Saved entries:
[Start of section]

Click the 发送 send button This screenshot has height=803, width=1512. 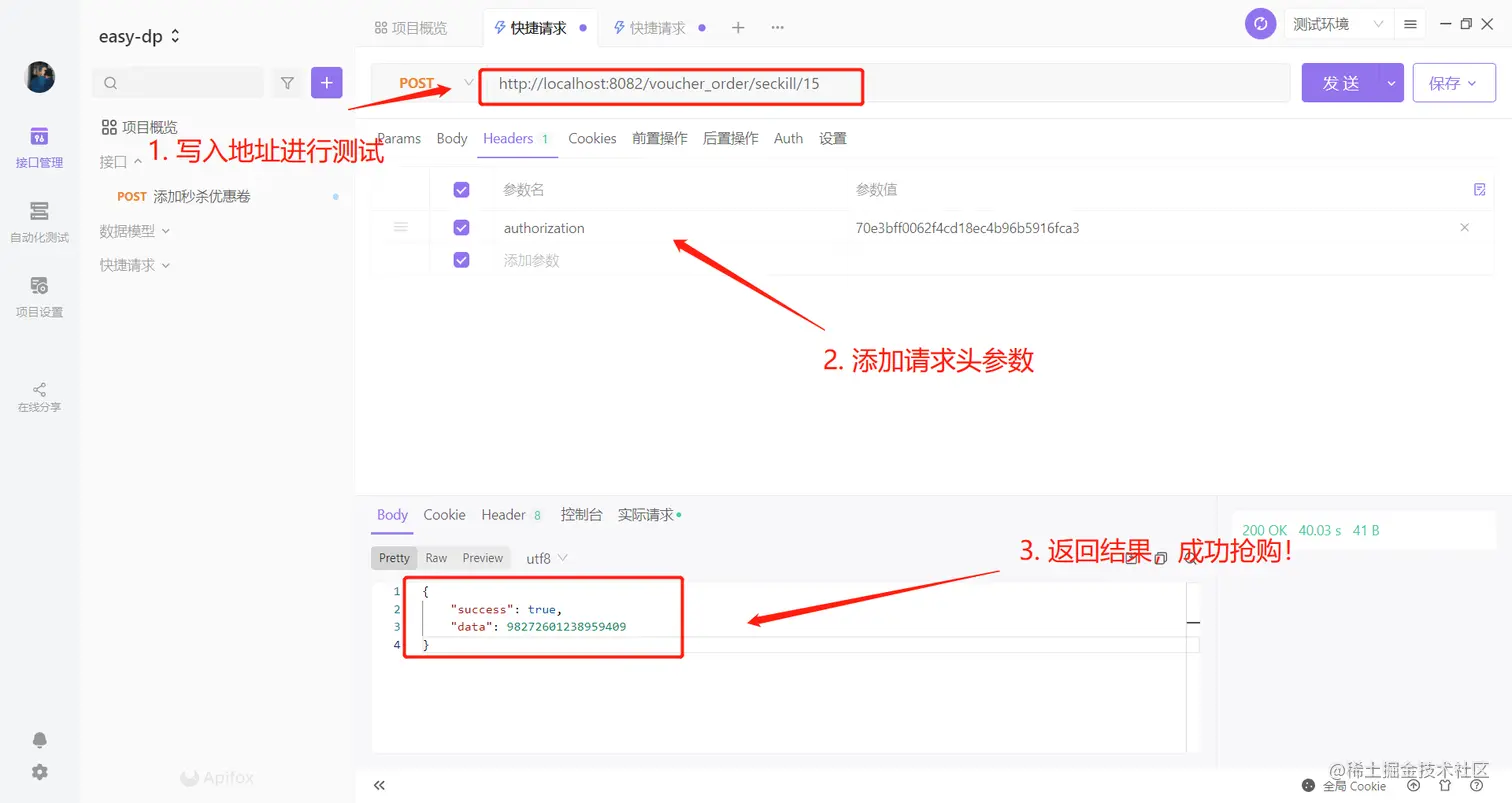point(1341,83)
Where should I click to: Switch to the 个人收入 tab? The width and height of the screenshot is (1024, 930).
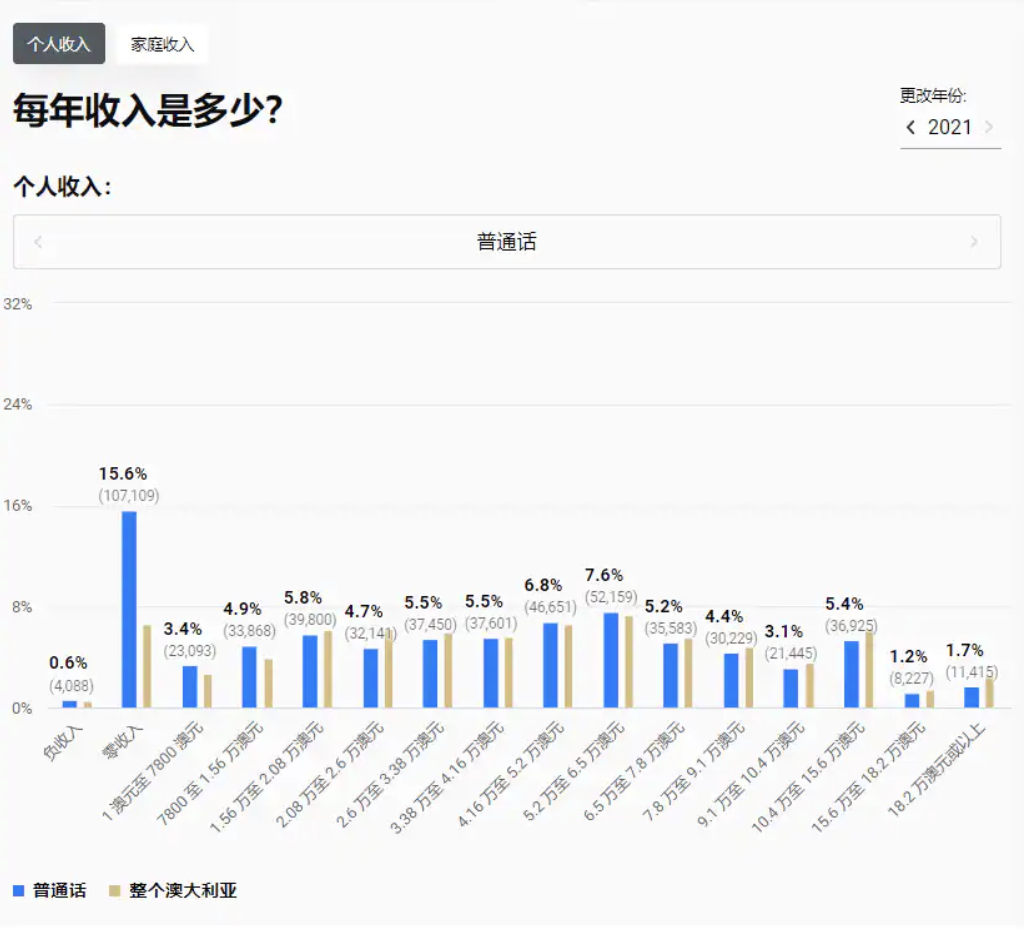[x=59, y=44]
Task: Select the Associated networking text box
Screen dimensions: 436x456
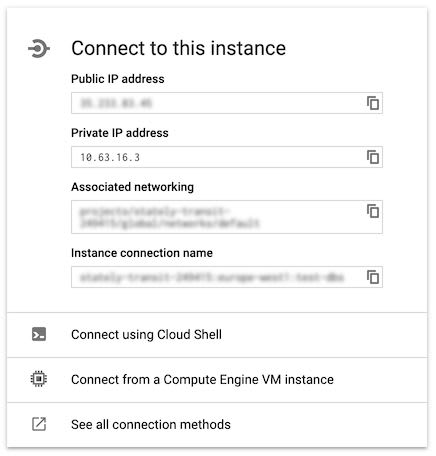Action: click(x=227, y=217)
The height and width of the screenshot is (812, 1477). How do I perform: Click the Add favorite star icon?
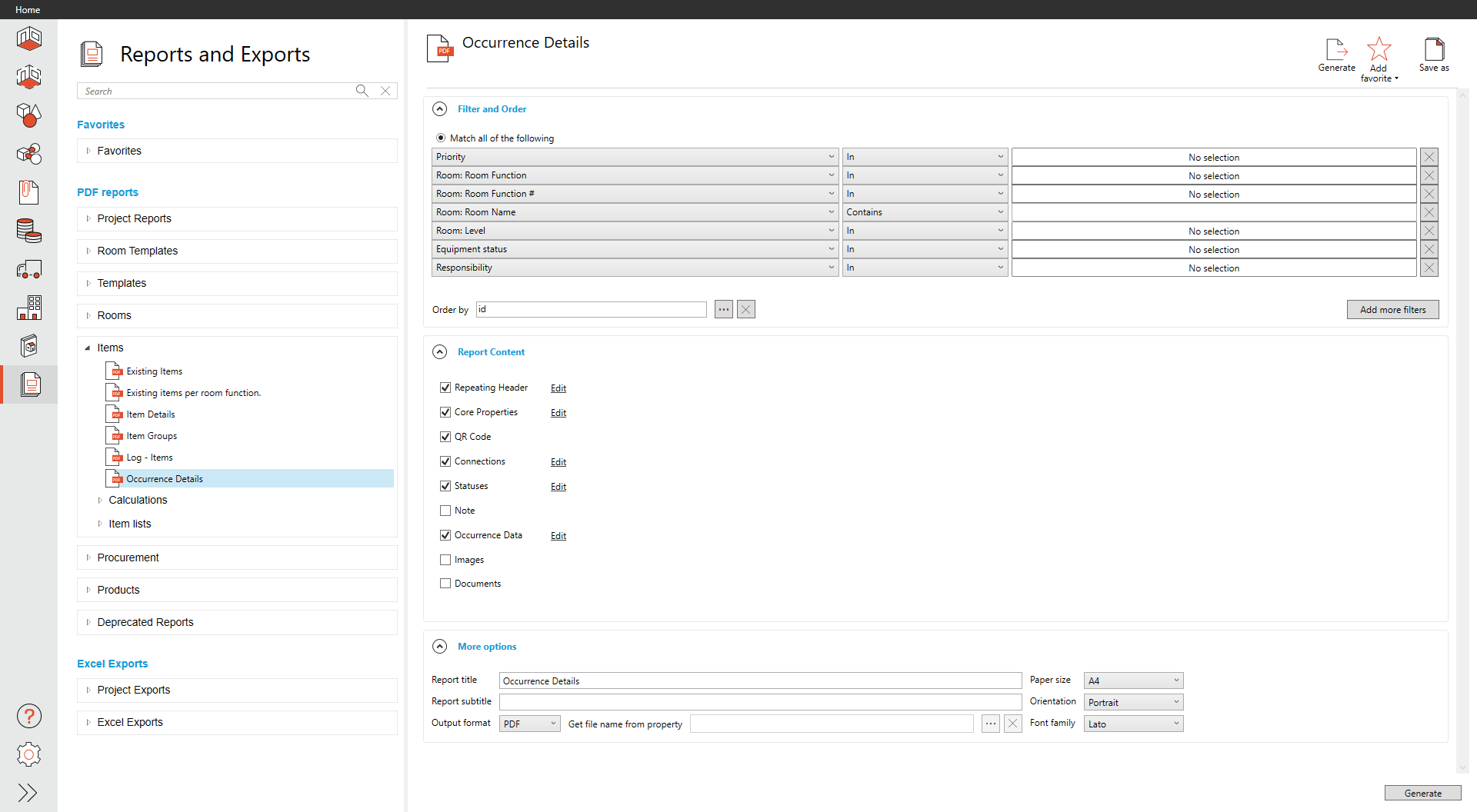pyautogui.click(x=1379, y=50)
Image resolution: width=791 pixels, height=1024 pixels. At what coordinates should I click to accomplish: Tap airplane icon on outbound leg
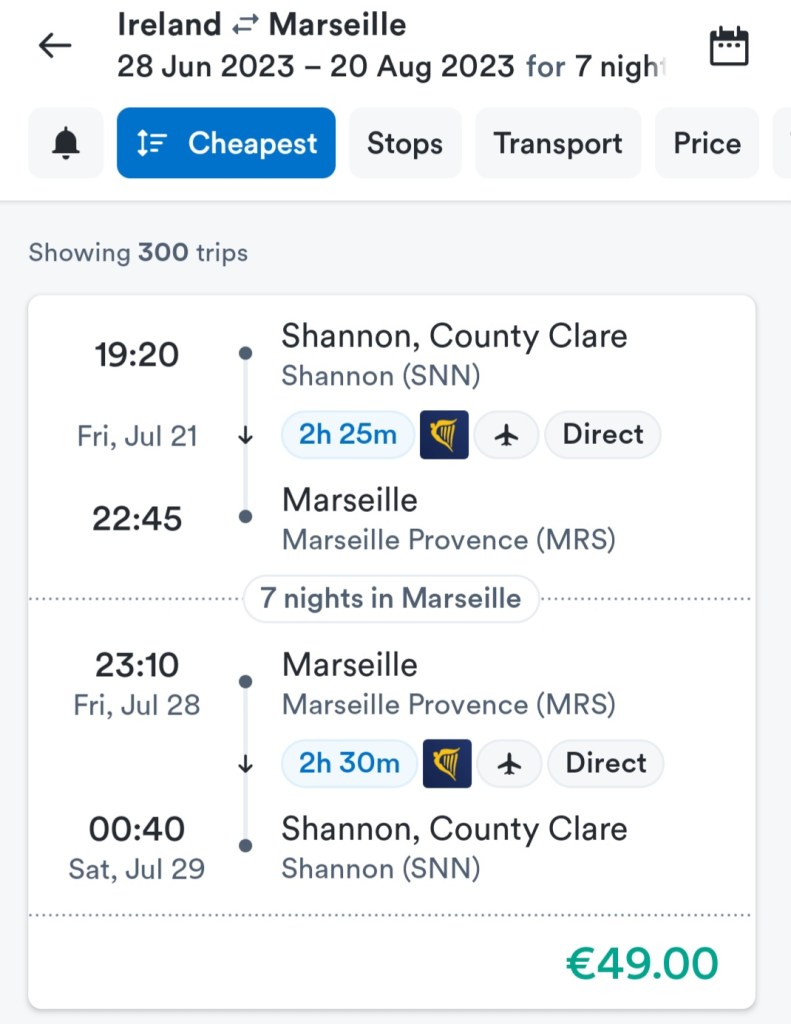tap(507, 435)
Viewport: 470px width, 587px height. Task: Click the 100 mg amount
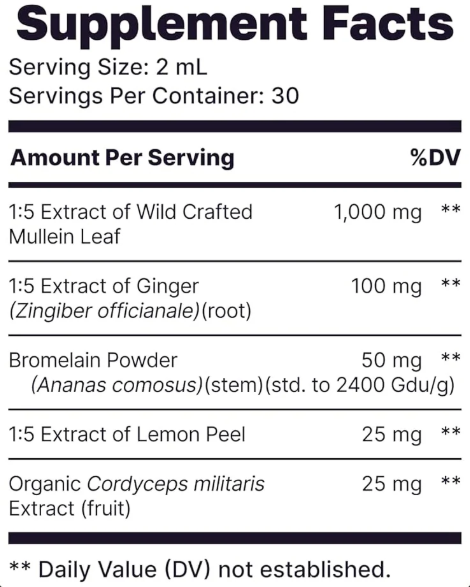(x=386, y=286)
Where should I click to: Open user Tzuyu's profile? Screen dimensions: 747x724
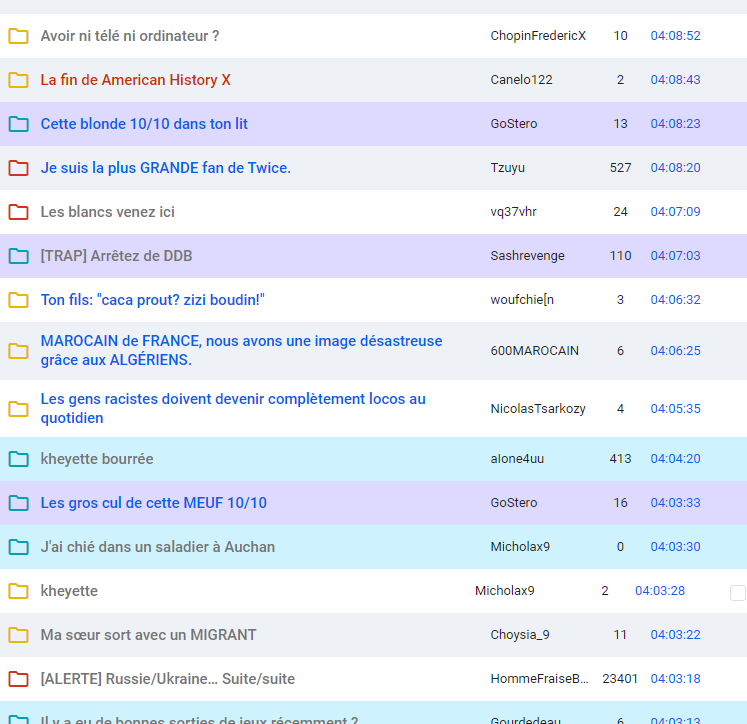(x=508, y=168)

[End of section]

▸ Directions
Only the lines from the one with "Task: Select the" through the last line above belong in the answer. Reproduce them exactly, without the pictures.

▸ Task result
Task: Select the Associated networking text box
Screen dimensions: 436x456
Action: click(x=227, y=217)
The height and width of the screenshot is (812, 1477). How do I perform: Click the Add favorite star icon?
pyautogui.click(x=1379, y=50)
Image resolution: width=791 pixels, height=1024 pixels. At what coordinates should I click to accomplish: Tap airplane icon on outbound leg
tap(507, 435)
Viewport: 470px width, 587px height. Task: Click the 100 mg amount
(x=386, y=286)
Where should I click to: Open user Tzuyu's profile? Screen dimensions: 747x724
(x=508, y=168)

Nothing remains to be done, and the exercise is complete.